# Convincing advice?



## Charmander52 (Oct 21, 2011)

I'm hoping to get a GSD puppy in a few months, but here's my main problem currently: I want to get a male, but my dad says the males are more aggressive and will mark in the house. From reading the forums here I see that many of you have males and think they're the greatest.  
Any advice on what I can tell my dad to convince him? Thanks!
:help:


----------



## jennyp (Jun 18, 2011)

I have a male and he has never shown aggression or marked in the house. He has PEED in the house when he was young, before he was house broken but that's entirely different. Make sure your dad knows this or he might mistake it for marking and say "See I told you so". In general, I don't think one sex is more "aggressive" than the other, it depends on the individual dog. If you get a dog from a good breeding background and raise it well aggression should not be an issue. Do you know anyone that has a male dog? If you do, have your dad meet him so he can see that males are amazingly fun, goofy and lovable. I couldn't be happier with mine :wub:


----------



## doggiedad (Dec 2, 2007)

i've always had male GSD's and none of them have
marked in the house. with training and socializing
i don't think you have to worry about aggression.
don't get me wrong some GSD's male or female
are naturally more aggressive than others but with training
and socializing it can be controlled.


----------



## catz (Dec 10, 2010)

Females are more messy during their heat cycle, remind your dad of that lol.. 
I've had mostly male dogs in my life, granted they were of different breeds but I never had an aggressive male or one who marks objects. My late dog Biggy was the first dog I seen mark something and that was at the vets office but 3 dogs had peed there before him 
Honestly there is very little difference between males and females if they are raised right. I have noticed that males mature a little slower then the girls but thats it..


----------



## Wolfiesmom (Apr 10, 2010)

I have always had males. They are more goofy and fun than females who tend to be more serious. None of my males have ever marked in the house, and I have never neutered them.


----------



## BowWowMeow (May 7, 2007)

I have had both males and females and have not noticed a difference between the two, other than the plumbing. :laugh:

My males have never peed in the house and neither sex was more aggressive than the other. 

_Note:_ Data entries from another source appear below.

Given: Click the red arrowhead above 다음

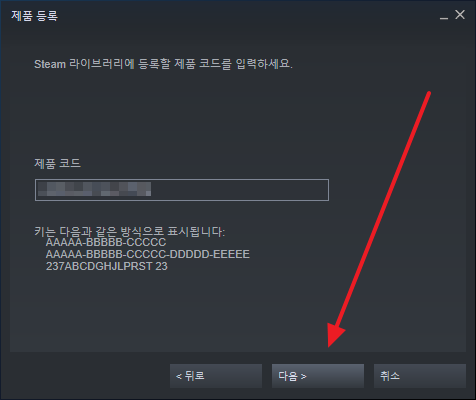Looking at the screenshot, I should (x=335, y=334).
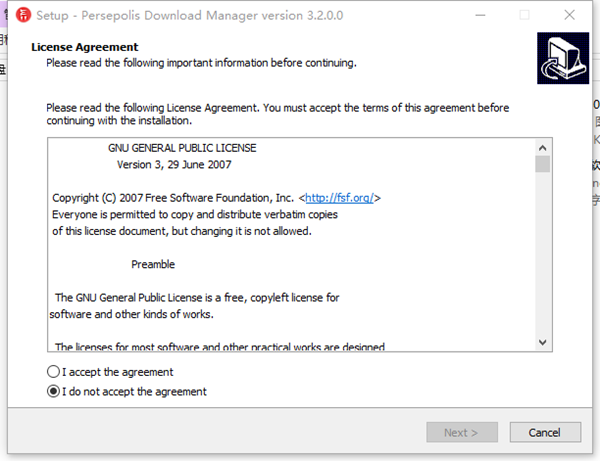Close the Persepolis Setup window

[571, 15]
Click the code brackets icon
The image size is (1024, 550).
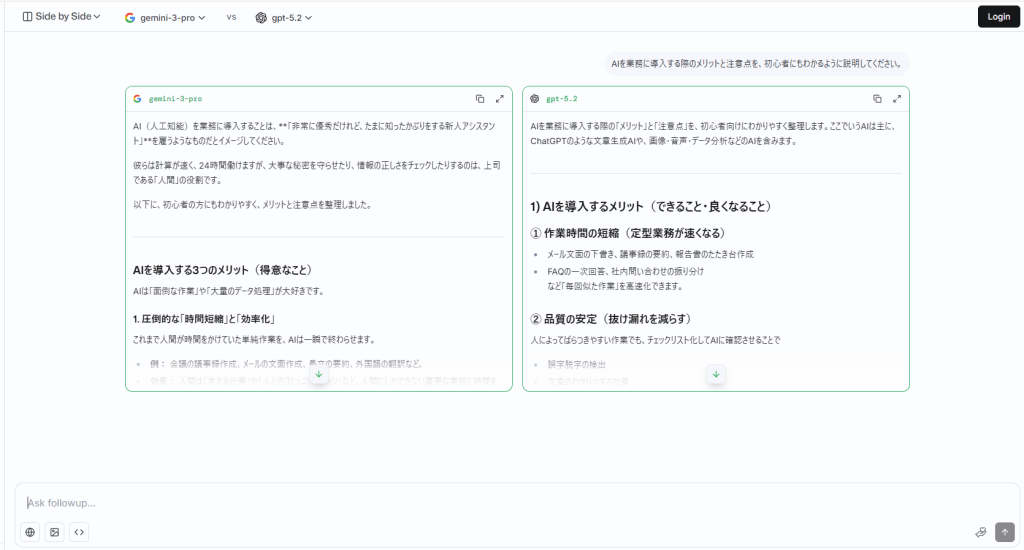click(x=80, y=532)
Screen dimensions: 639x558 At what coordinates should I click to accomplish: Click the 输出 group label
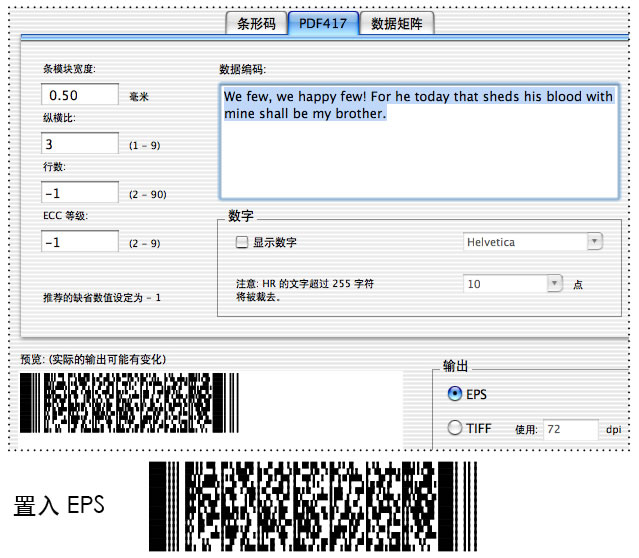(x=456, y=367)
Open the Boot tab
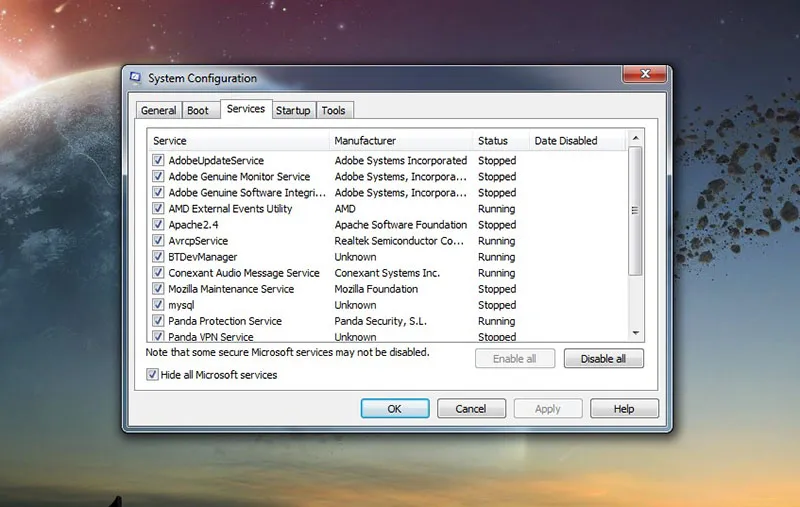This screenshot has width=800, height=507. click(x=198, y=111)
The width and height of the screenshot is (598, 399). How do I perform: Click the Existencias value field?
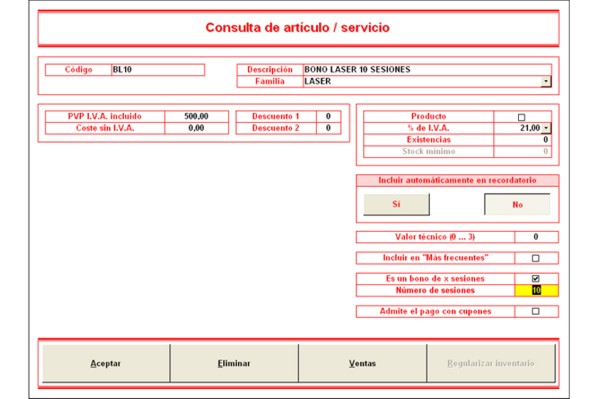(522, 140)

Tell you dad the most important thing is to find a healthy dog with a solid temperament.


----------



## koda00 (Apr 27, 2009)

Ive had males for over 20 yrs. NEVER have any of them mark in the house. 2 were neutered, 2 intact. All of them NEVER any aggression. Do your homework and find a GOOD breeder.


----------



## Holmeshx2 (Apr 25, 2010)

Neither sex is more aggressive the general rule of thumb is males are more protective of the home "territory" while females are more protective of the pack where ever you are. You also might want to inform your father that some dominant females also mark sometimes worse then males they will actually lift there leg and mark over another dogs urine so its not specifically males.


----------



## n2gsds (Apr 16, 2011)

Like others have said, know all you can about the breed and make sure this is the right choice for you. I'm not sure how old you are since you mention having to get your dad's approval but be prepared to take full responsibility for the care of your GSD and that includes regular training. With a good temperament and good solid training, a male or female will make a great lifelong companion. I have had both males and females and never had any trouble with my males "marking their territory". Good luck and be prepared to spend a lot of time with your German Shepherd Dog! It is so worth it.


----------



## Good_Karma (Jun 28, 2009)

My male has never ever marked in the house. He is also not aggressive.


----------



## Charmander52 (Oct 21, 2011)

Thanks everyone!  Hopefully your posts will be able to help me talk him into it.


----------



## martemchik (Nov 23, 2010)

All dogs realize that the indoors is already theirs, and I've never seen one mark inside. The outdoors is kind of free to everyone so the males will go around marking up territories. Marking starts when they hit like 5-7 months of age depending on the dog (mine didn't really start until about 9), so if you don't have your dog housebroken by then they might start marking inside the house. But if your dog isn't housetrained by then, you have other problems lol.


----------



## LaRen616 (Mar 4, 2010)

My male has never marked in the house and he is definitly not aggressive.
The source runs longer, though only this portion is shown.